As promessas americanas de reconstrução estão longe de serem colocadas em prática. Os diversos órgãos lançados por Trump no início de 2026 não saíram do papel. O Conselho da Paz não foi formado na prática e as verbas bilionárias prometidas não foram liberadas. As Forças de Segurança que tomariam para si o papel de proteger a comunidade de Gaza nunca foram alocadas.
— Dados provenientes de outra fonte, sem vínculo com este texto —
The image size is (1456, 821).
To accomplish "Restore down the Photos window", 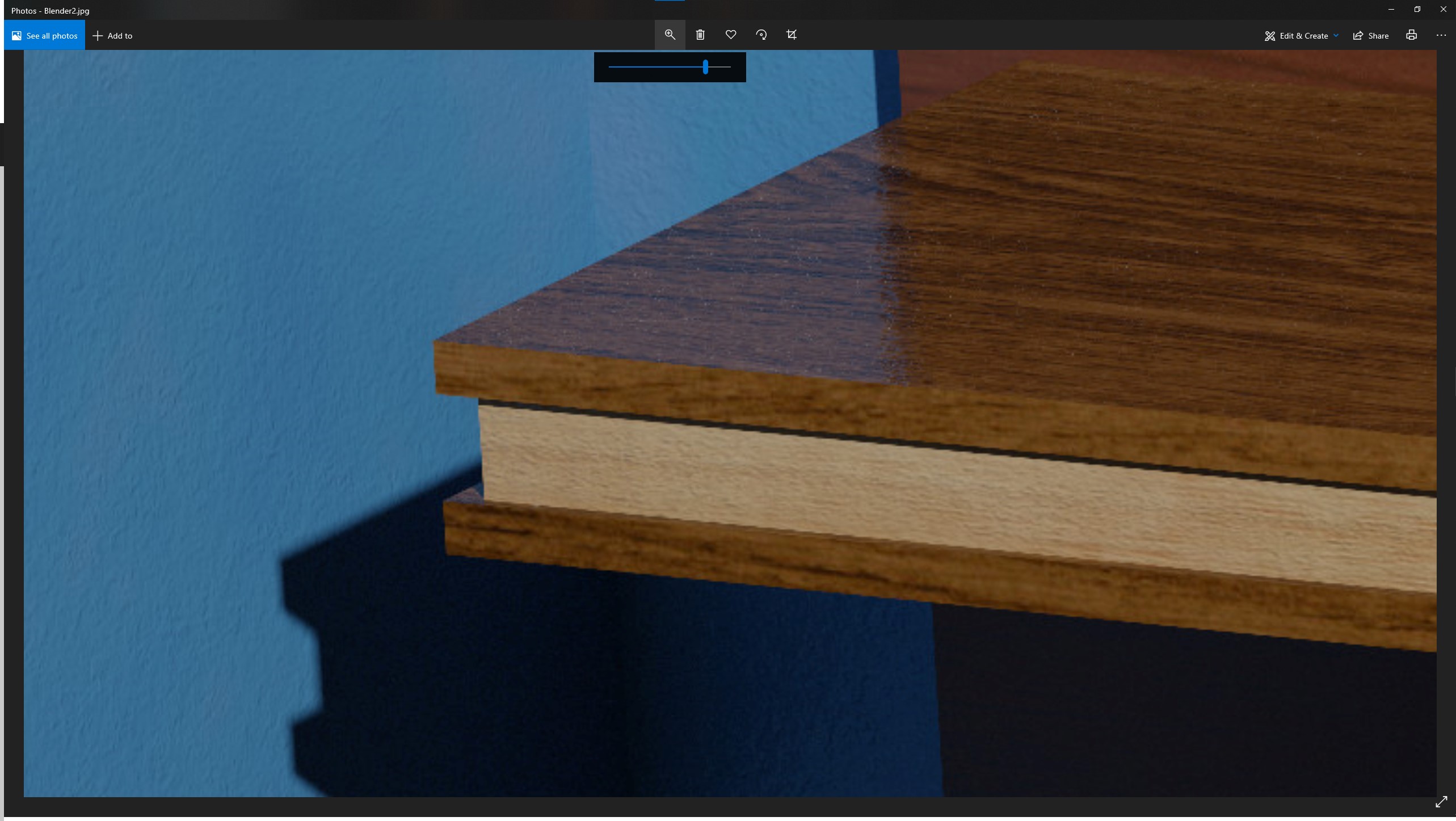I will [x=1417, y=9].
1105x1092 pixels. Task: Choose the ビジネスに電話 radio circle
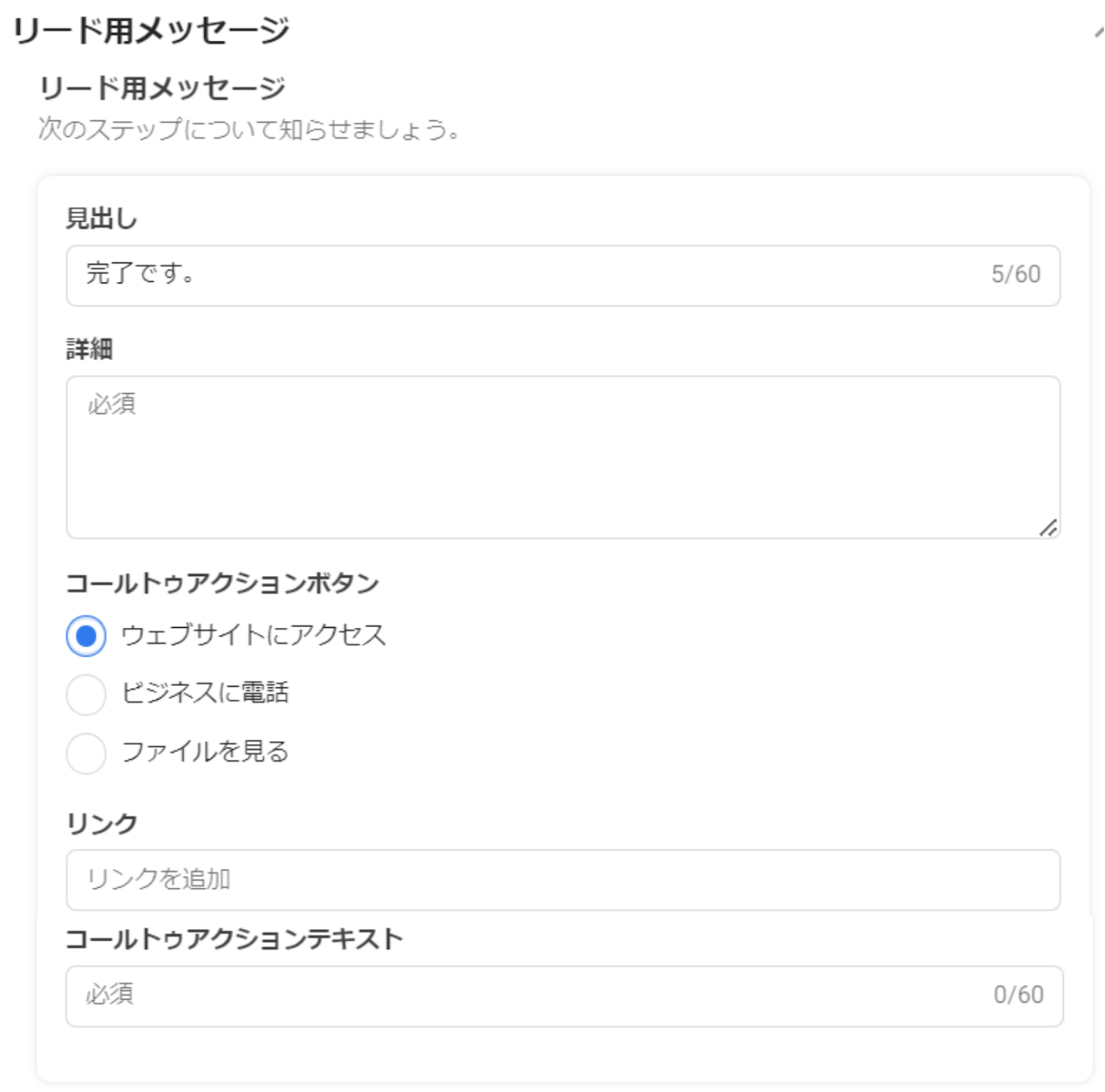pyautogui.click(x=86, y=693)
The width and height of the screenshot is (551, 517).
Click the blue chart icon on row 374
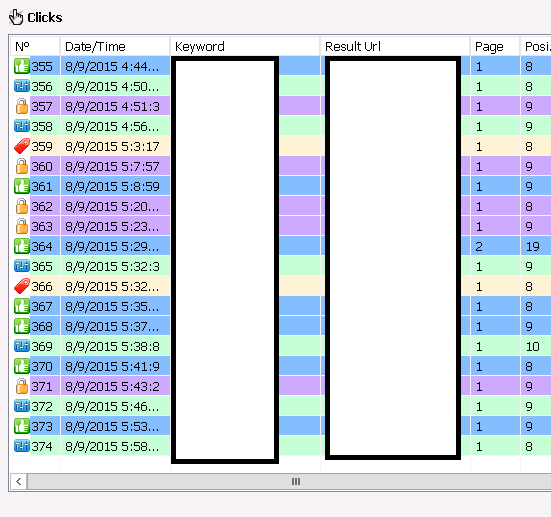pos(21,446)
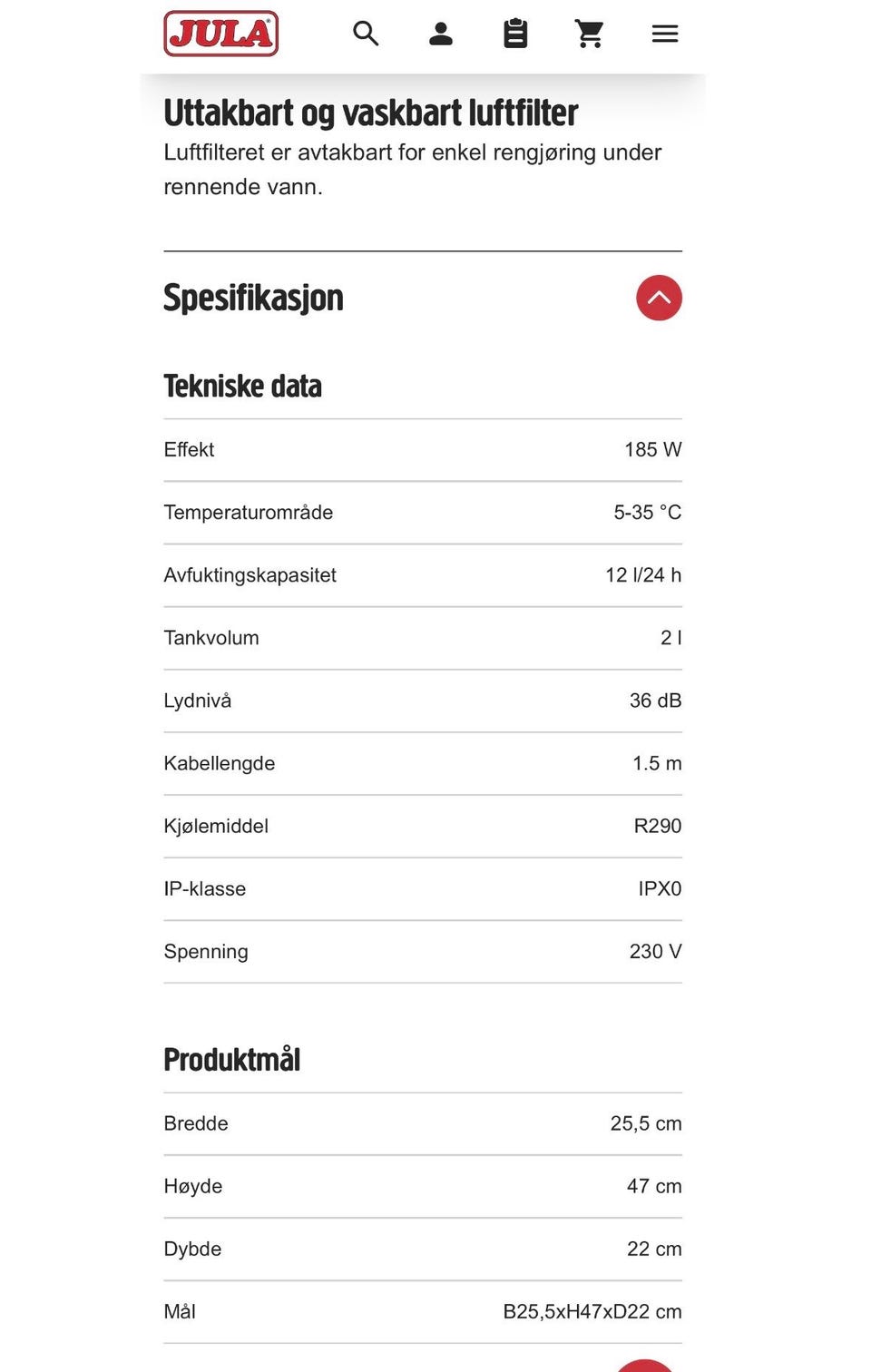Open the shopping cart icon

point(590,34)
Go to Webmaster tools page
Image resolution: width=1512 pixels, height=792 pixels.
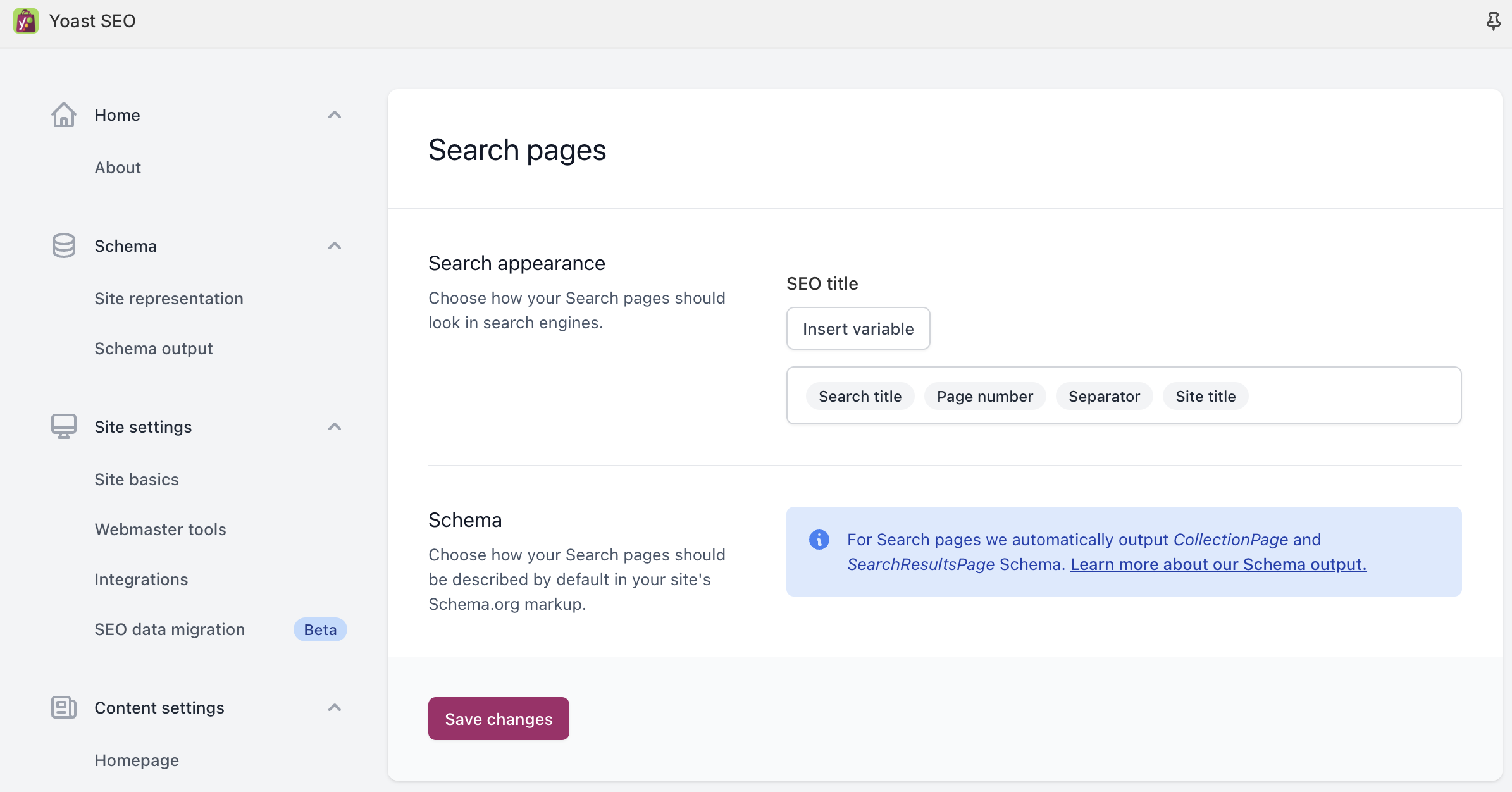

A Indonésia, um dos cinco países que se prontificaram a esse papel, suspendeu o envio dos 8 mil soldados prometidos assim que foi iniciado o novo conflito com o Irã. “Não observamos que exista um real compromisso americano com a paz”, divulgou o governo indonésio. O Hamas proibiu até mesmo a entrada do Comitê Nacional de Administração de Gaza — conhecido pela sigla NCAG —, um grupo apolítico palestino estabelecido em janeiro de 2026 para assumir a administração e os serviços públicos do enclave.
Todos os sinais mostram que, em lugar de caminhar em direção à recuperação, Gaza corre no sentido contrário.
Ruínas e impostos
Segundo reportagens publicadas na mídia israelense, o Hamas se fortalece a cada dia e reestabeleceu seu domínio sobre os cidadãos. Recuperou o controle de 14 das 25 cidades do território e, em sua área costeira, 14 de 17 escritórios estão operantes. O pagamento de salários e as indenizações para combatentes e suas famílias — chamado por Israel de pay for slain, ou “pagamento para matar” — foram retomados. Os recursos são provenientes em parte da Autoridade Palestina, da ajuda internacional e também dos impostos cobrados pelo Hamas sobre tudo o que se possa imaginar: serviços públicos, negócios particulares, uso de terras, água e até alimentos, mesmo que estes sejam enviados gratuitamente pela ONU (35% do total) e por organizações privadas internacionais (65%).
Segundo dados da ONU, 80% da estrutura de Gaza foi destruída, gerando aproximadamente 68 milhões de toneladas de entulhos. Esse não é o resultado apenas do bombardeio aéreo ou dos combates em terra entre o exército israelense e os terroristas do Hamas: a gradual destruição de mais de 600 quilômetros de túneis subterrâneos construídos pelo grupo sob áreas urbanas e instituições como hospitais, universidades e escolas teve seu custo. Metade dos 36 hospitais de Gaza, sob os quais estavam localizados quartéis-generais do grupo, está operando parcialmente, juntamente com novos hospitais de campanha.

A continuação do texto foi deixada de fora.